▶ Prompt: Type out the lines below exactly, pictures excluded.

Extracted records
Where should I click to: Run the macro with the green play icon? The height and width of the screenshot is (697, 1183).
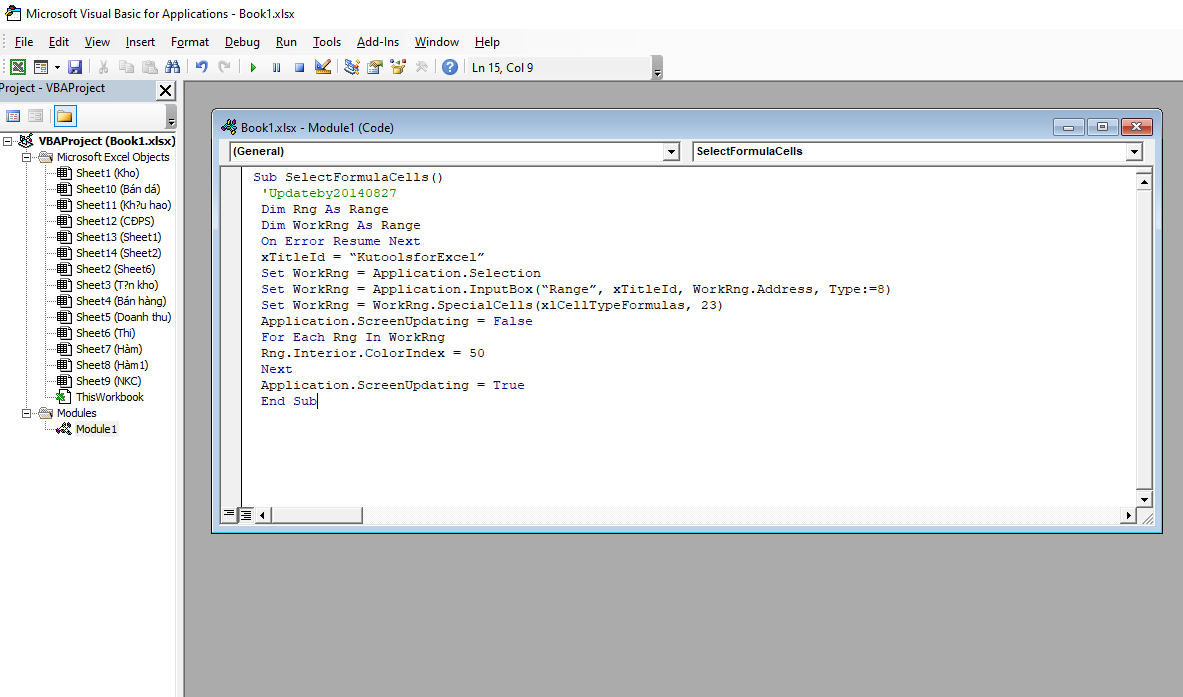pyautogui.click(x=253, y=67)
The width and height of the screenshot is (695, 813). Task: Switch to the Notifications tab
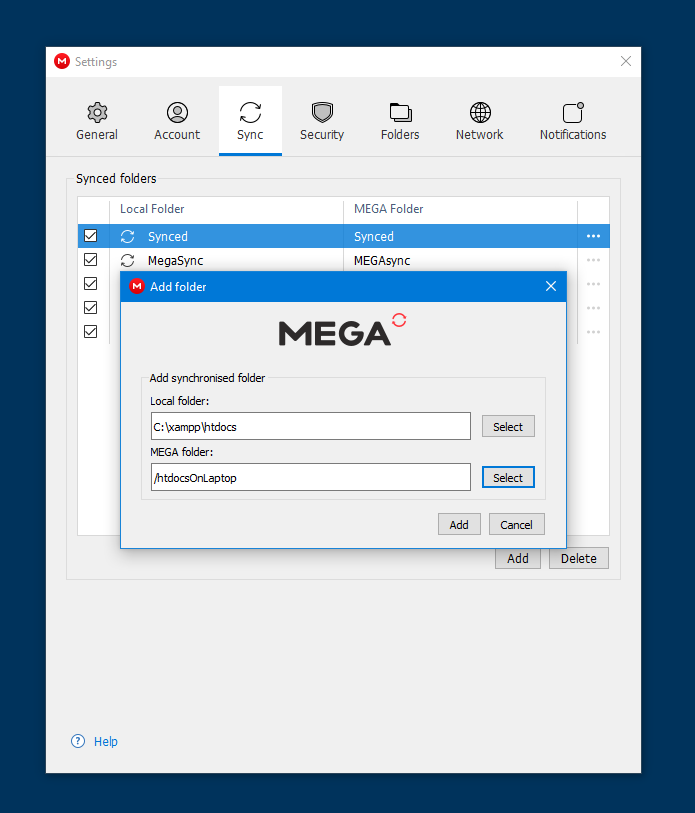click(x=572, y=121)
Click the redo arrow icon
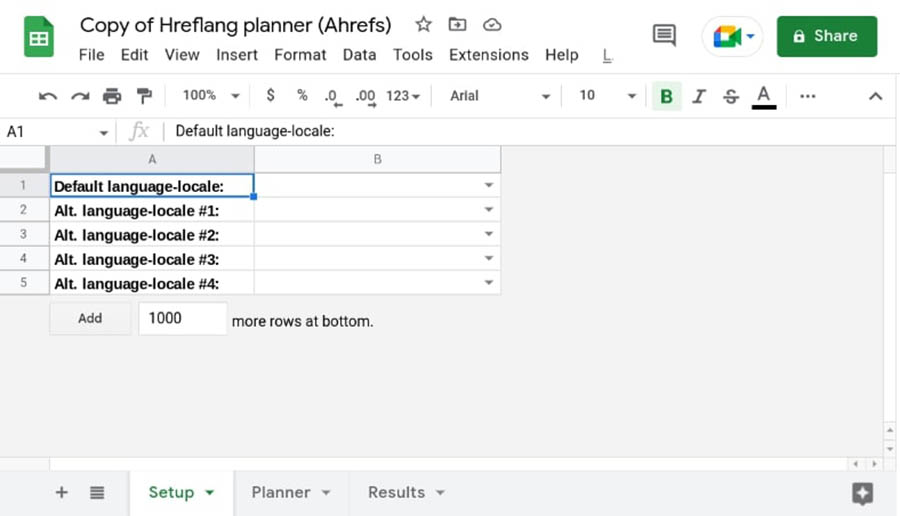The image size is (900, 516). (80, 96)
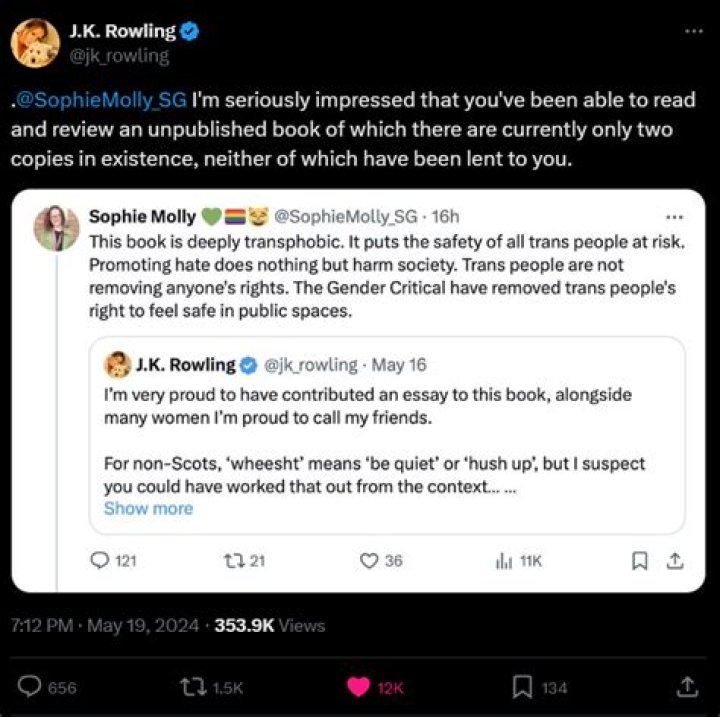View analytics on quoted post showing 11K

503,561
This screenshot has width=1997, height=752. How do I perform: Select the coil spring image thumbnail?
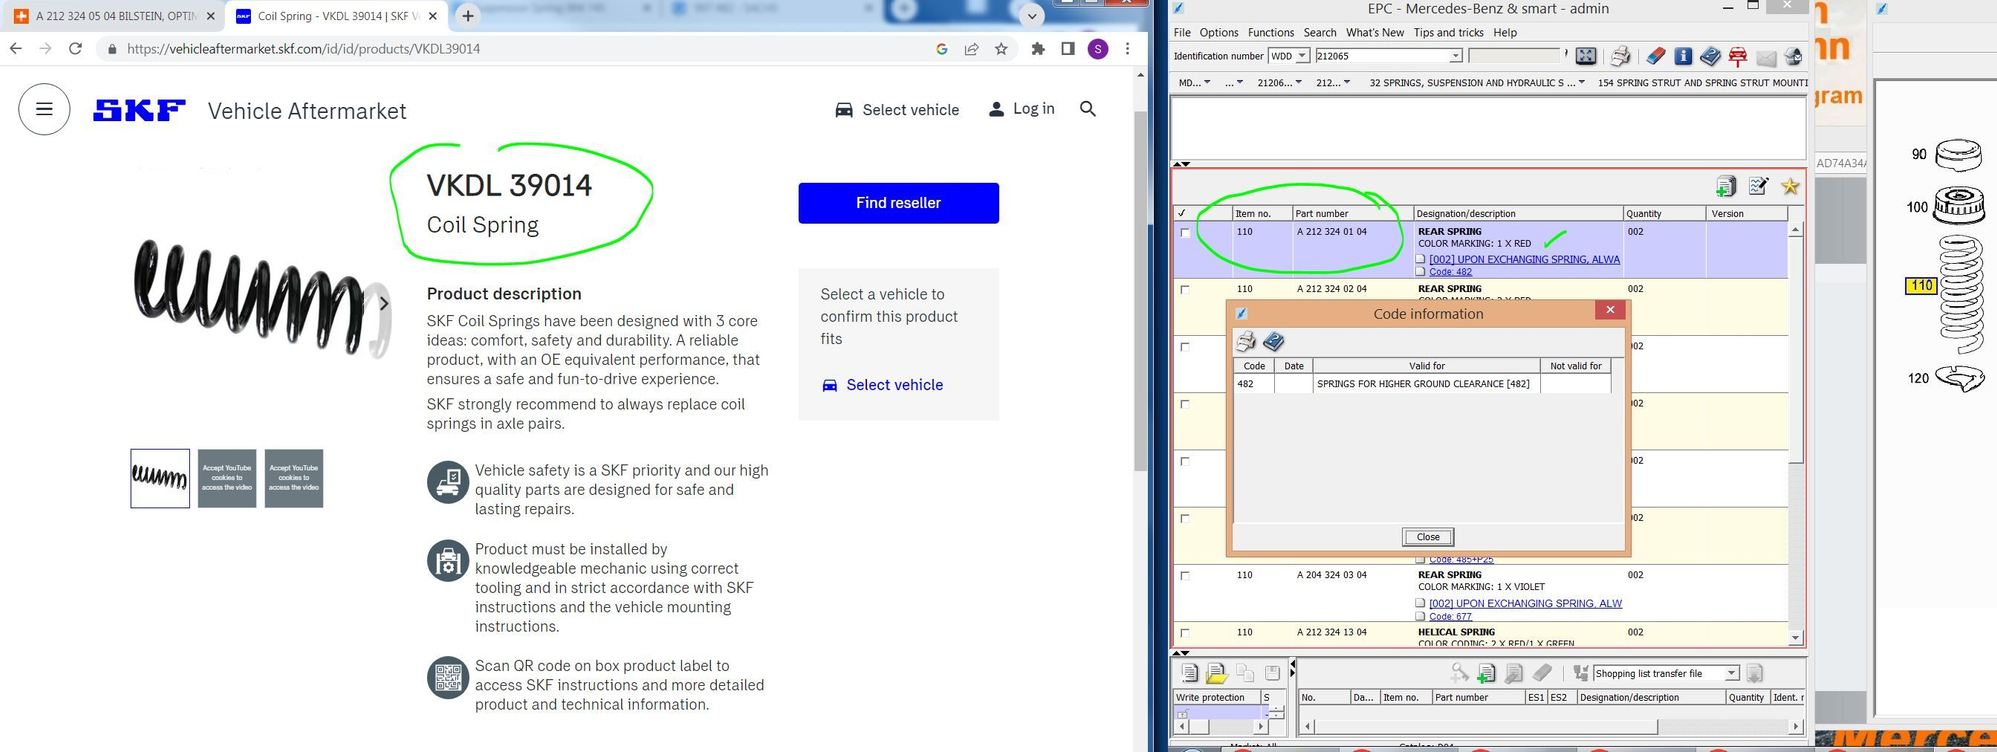pos(160,478)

▶ Answer section:
Where should I click to: Run the macro with the green play icon? The height and width of the screenshot is (697, 1183).
pyautogui.click(x=253, y=67)
The width and height of the screenshot is (695, 813). Task: Switch to the Notifications tab
click(x=572, y=121)
Click the redo arrow icon
The image size is (900, 516). (80, 96)
View analytics on quoted post showing 11K

503,561
This screenshot has width=1997, height=752. How do I perform: Select the coil spring image thumbnail?
pos(160,478)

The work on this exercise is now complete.